Screenshot grounding data
++++++
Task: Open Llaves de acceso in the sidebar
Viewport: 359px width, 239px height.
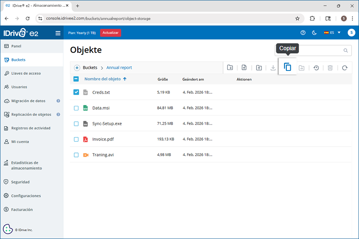Action: [x=26, y=73]
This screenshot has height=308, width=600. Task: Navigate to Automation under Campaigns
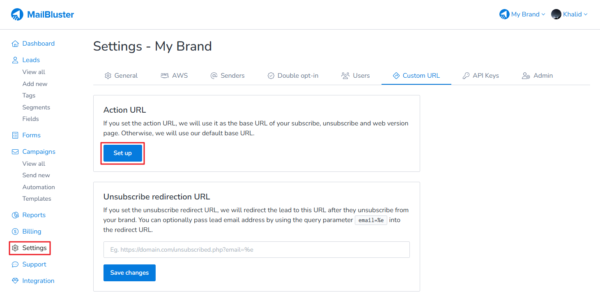point(39,187)
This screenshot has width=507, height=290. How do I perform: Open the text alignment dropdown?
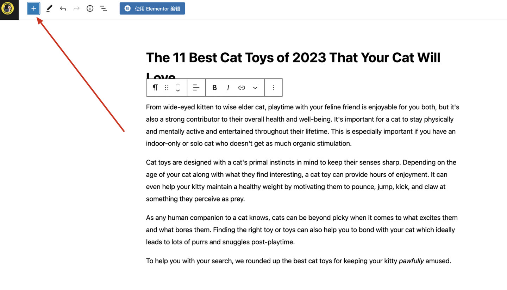pyautogui.click(x=196, y=88)
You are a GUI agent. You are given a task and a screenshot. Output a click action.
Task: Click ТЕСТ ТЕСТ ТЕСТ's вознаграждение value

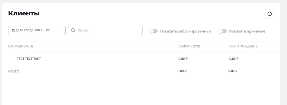click(234, 59)

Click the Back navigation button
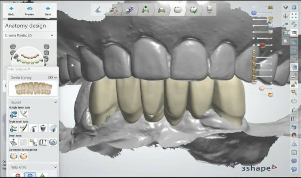(x=11, y=10)
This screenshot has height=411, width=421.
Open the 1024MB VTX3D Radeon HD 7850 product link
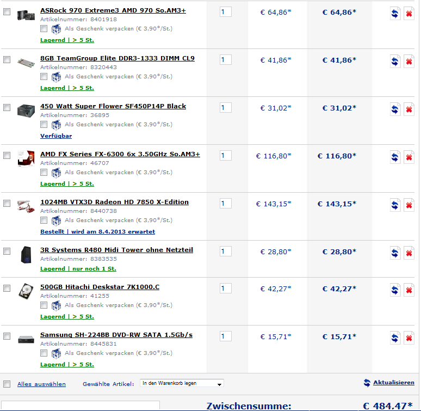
++++++
> [YOUR INSTRUCTIONS] Repeat the data exactly in full, omitting its pictures.

> [SOLUTION FOR THIS PROBLEM]
Task: Open Llaves de acceso in the sidebar
Viewport: 359px width, 239px height.
Action: [x=26, y=73]
This screenshot has height=308, width=600. Task: Navigate to Automation under Campaigns
point(39,187)
This screenshot has width=507, height=290. How do I perform: Open the text alignment dropdown?
pyautogui.click(x=196, y=88)
You are a GUI agent. You are given a task and a screenshot. Output a click action.
Task: Click ТЕСТ ТЕСТ ТЕСТ's вознаграждение value

click(234, 59)

Click the Back navigation button
(x=11, y=10)
This screenshot has height=411, width=421.
Open the 1024MB VTX3D Radeon HD 7850 product link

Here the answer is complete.